Thanks a lot for the book, this Eliot, Joshua. This makes Eliot’s value to me, at times uncertain, often fluctuating, more certain, because you gave it to me.
7/92
P.S. I agree with you: Pound took out some good stuff.
He’s referring to a few passages we had talked about. He annotated the book, so we have the urtext and Eliot’s corrections and Pound’s corrections and comments and my dad’s comments. “My thoughts in a tangled bunch of heads and tails”: Pound took it out but my father wrote “great—exact.” Pound excised a Prufrockian parenthetical “Perhaps it does not come to very much” on grounds that it was “Georgian” and my dad wrote, “Why take out just because Georgian?” And in the fourth chapter, the one that Pound radically truncated, we have a section Eliot called “The Death of a Saint Narcissus,” but obviously a description of Saint Sebastian:
So he became a dancer to God.
Because his flesh was in love with the burning arrows
He danced on the hot sand
Until the arrows came.
As he embraced them his white skin surrendered
itself to the redness of blood, and satisfied him.
Now is he green, dry and stained
With the shadow in his mouth.
30
And my father writes in pencil next to this, “an extremely fine poem, extremely erotic.” And obviously discovering this beautiful letter to me, after he had died, was very moving, and the letter tells us another thing about positioning: the positioning of art in life.
A very generous thing to do, to write that letter. Since his death, he’s appeared in three dreams, all related to my diagnosis. (Jeez, dreams again. Maine-born Carroll Terrell, that late, eminent Ezra Pound/Stephen King scholar, wrote that Yeats’s “whole work, early and late, is so filled with dreams that assigning a specific source can only be idle speculation.”)
31
When I felt the thing in my neck, I taught my music history class at Columbia and then went over to health services in John Jay Hall, where Lorca had lived when he was the poet in New York. A male nurse checked it out and said don’t worry about it, it’s just a virus, and for some reason I didn’t think so; I asked for a second opinion.

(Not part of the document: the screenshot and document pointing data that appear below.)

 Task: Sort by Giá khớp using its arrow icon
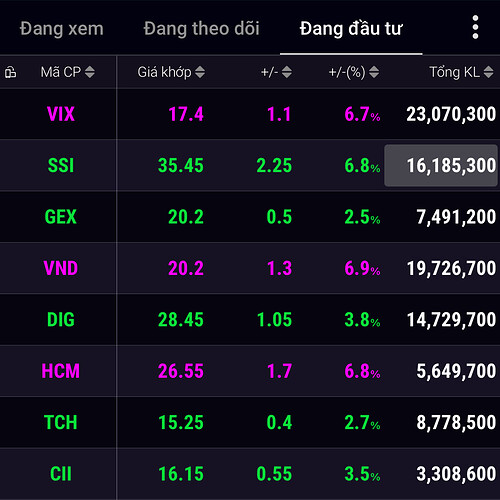pos(200,72)
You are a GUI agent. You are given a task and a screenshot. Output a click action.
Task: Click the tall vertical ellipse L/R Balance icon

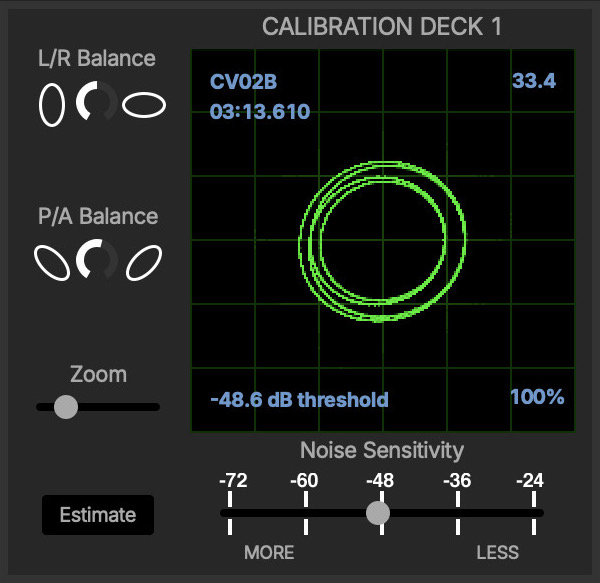pyautogui.click(x=52, y=103)
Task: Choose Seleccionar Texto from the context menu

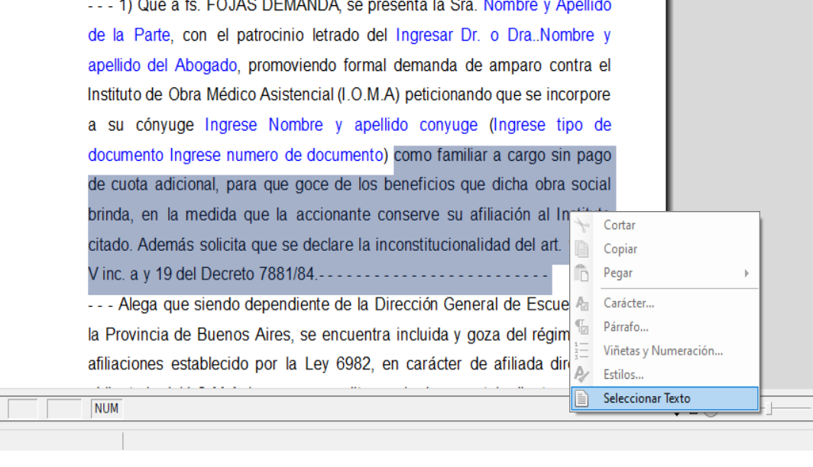Action: 646,399
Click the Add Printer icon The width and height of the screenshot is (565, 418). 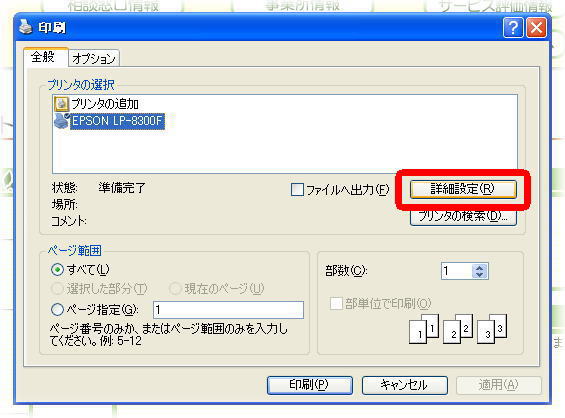61,104

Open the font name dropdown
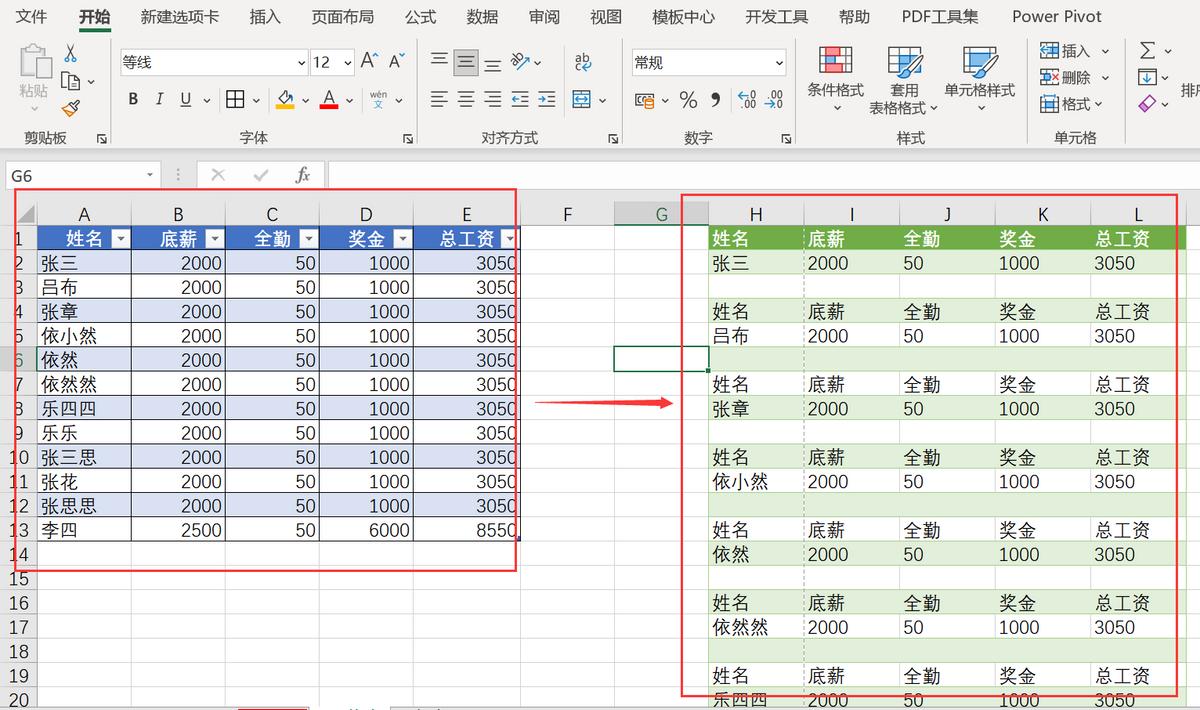coord(300,62)
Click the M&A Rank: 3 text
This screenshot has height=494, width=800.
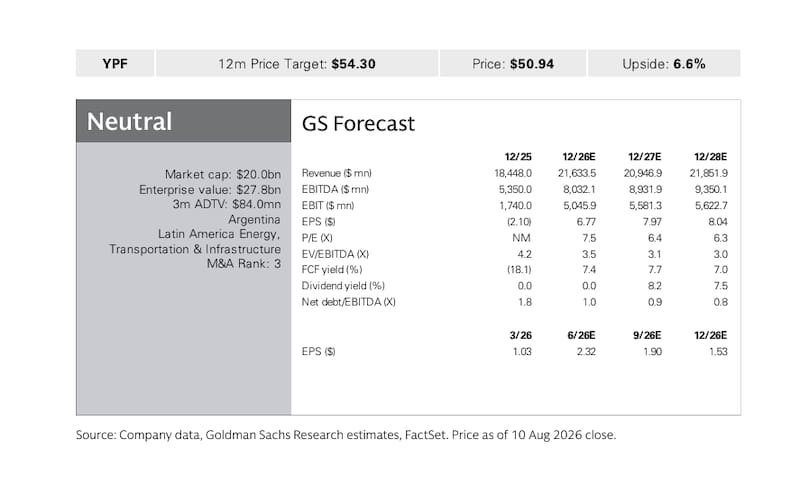tap(243, 264)
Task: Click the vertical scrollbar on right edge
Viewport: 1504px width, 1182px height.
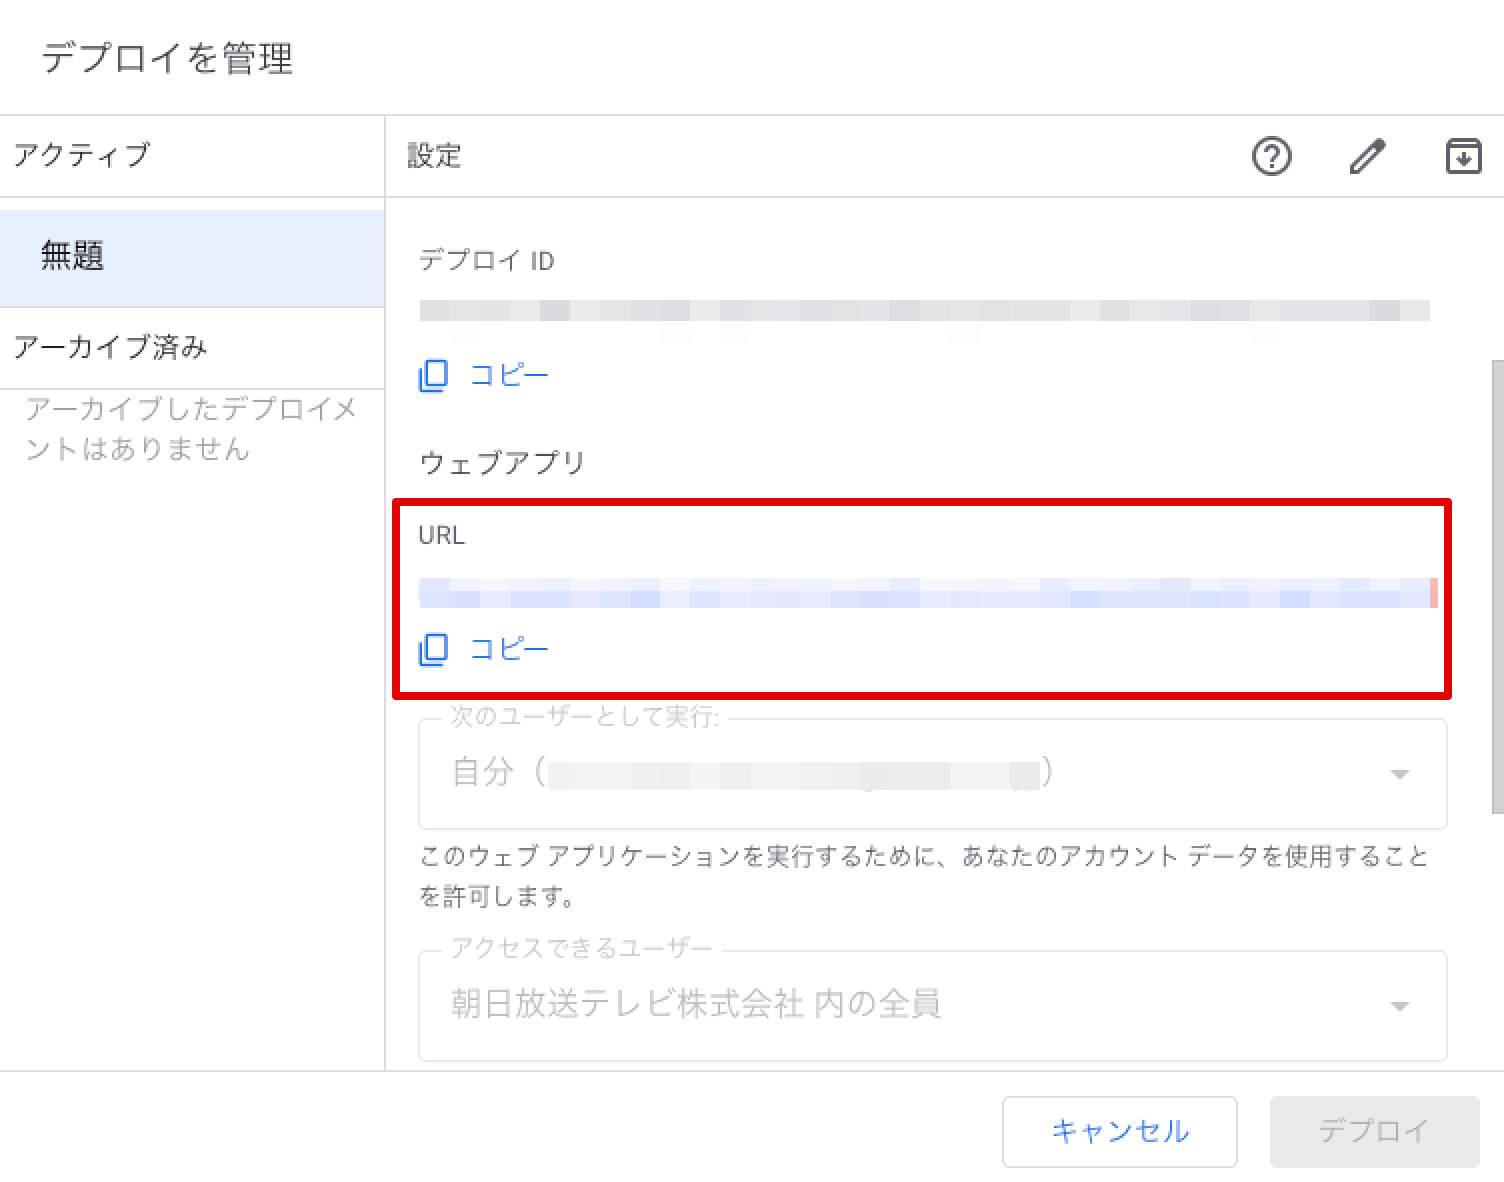Action: tap(1497, 586)
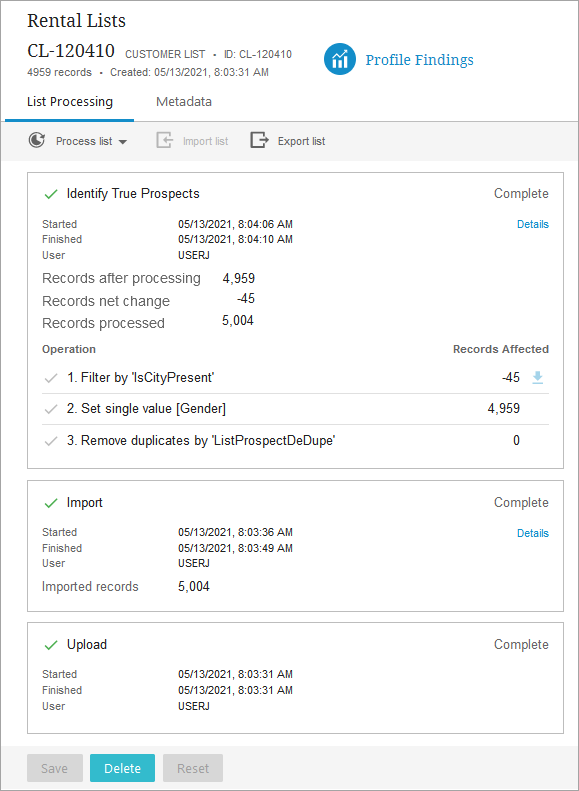Viewport: 579px width, 791px height.
Task: Click the Save button
Action: click(x=54, y=768)
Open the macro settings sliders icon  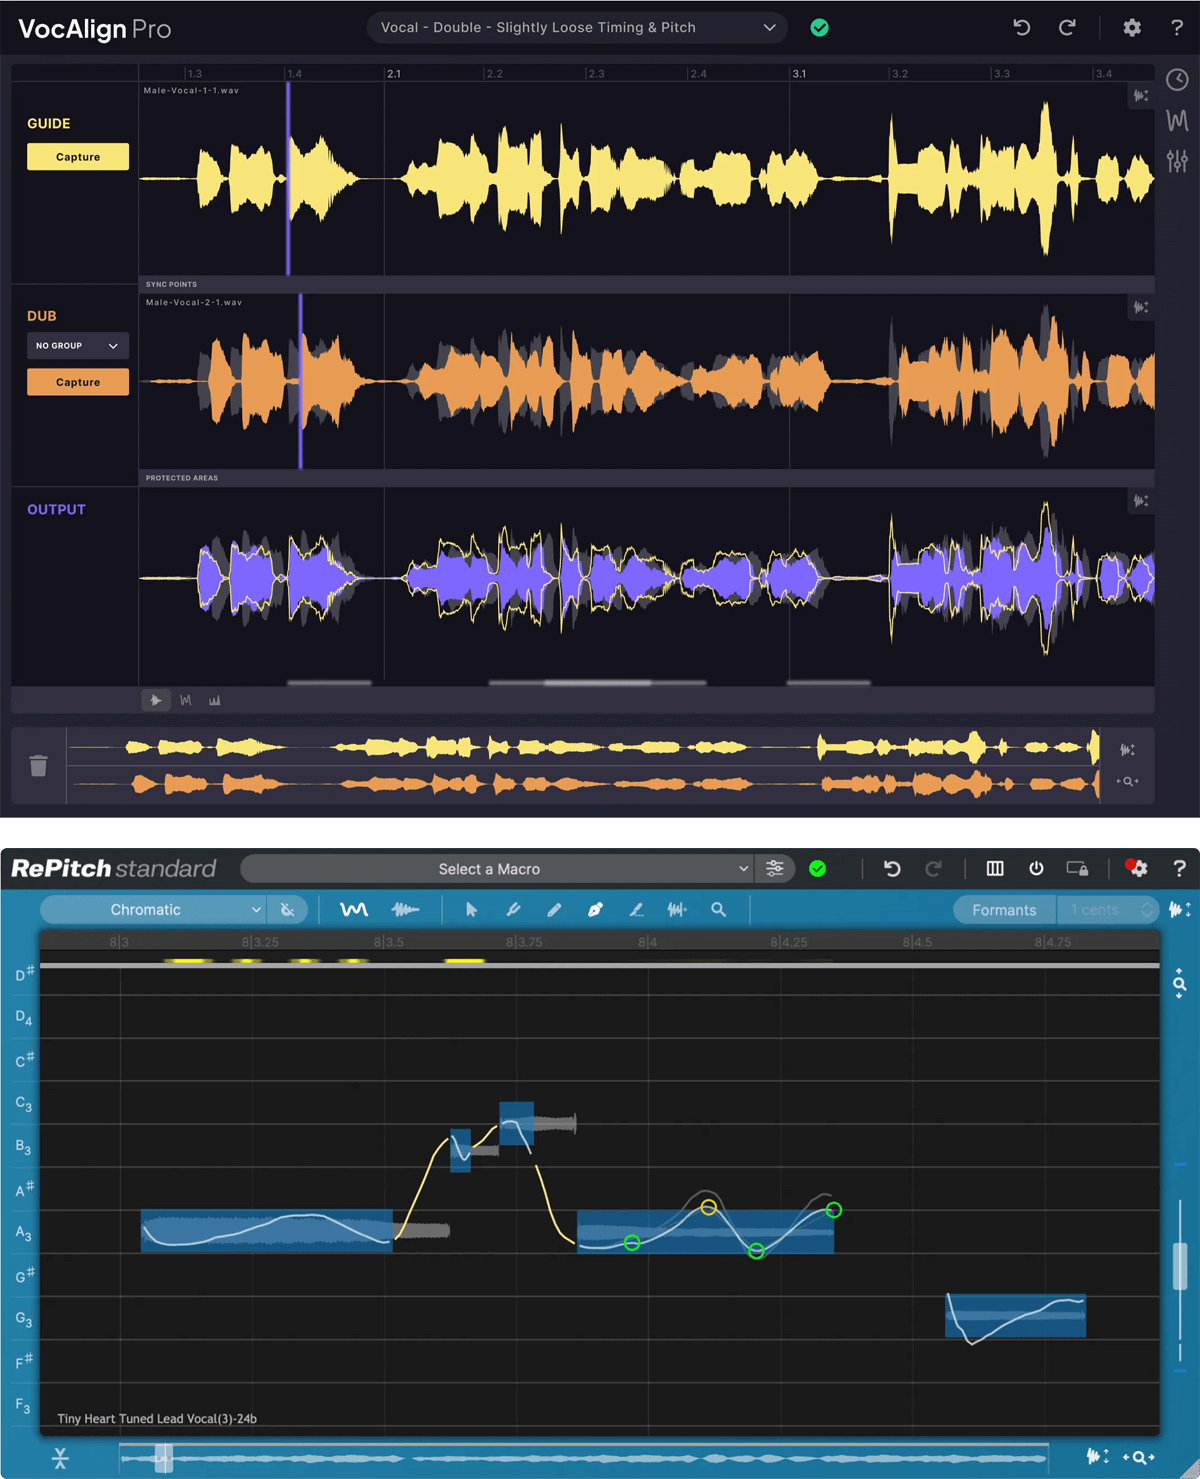coord(775,869)
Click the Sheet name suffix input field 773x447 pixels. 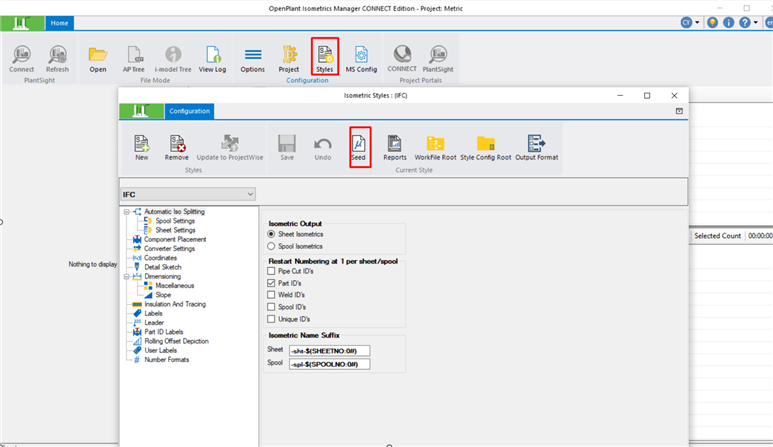click(x=328, y=351)
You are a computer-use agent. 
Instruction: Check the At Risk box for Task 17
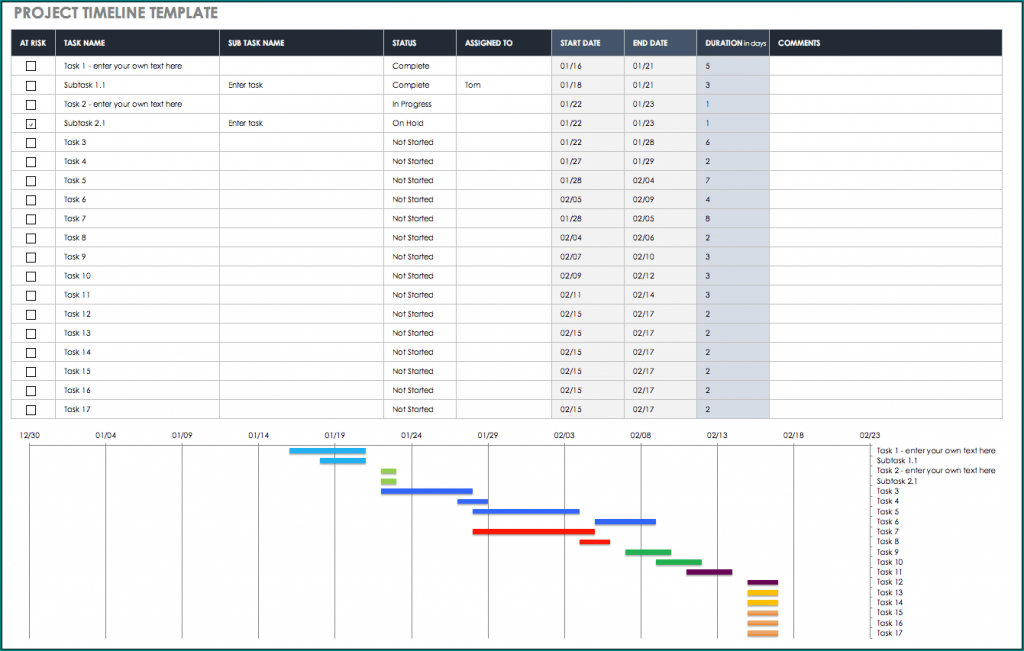[31, 409]
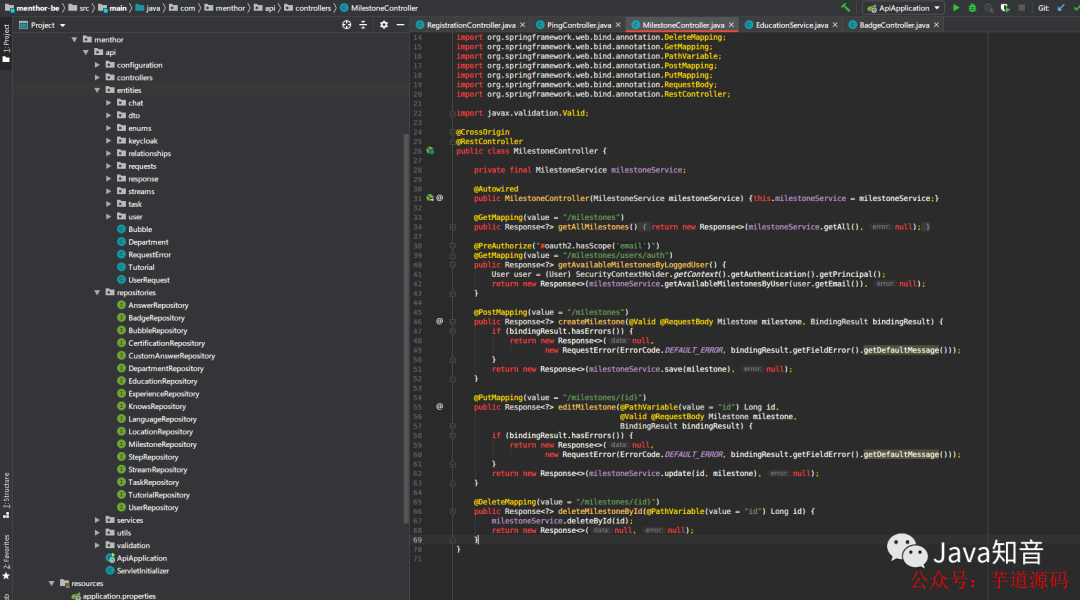The height and width of the screenshot is (600, 1080).
Task: Collapse the repositories folder
Action: click(x=97, y=293)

So another white coat came in, a woman this time, and said, yeah, you should get that checked out right now, so I went directly across town, to the East Side, where an ear-throat-nose guy stuck a needle right into my neck. (He said, don’t worry, it’s so tiny it’s painless, and he was absolutely right, and that was kind of cool, to know that; Caroline was into needle play and occasionally that would freak me out a little, so it normalized that side of things.) And he said, come back in a week, we’ll have the results.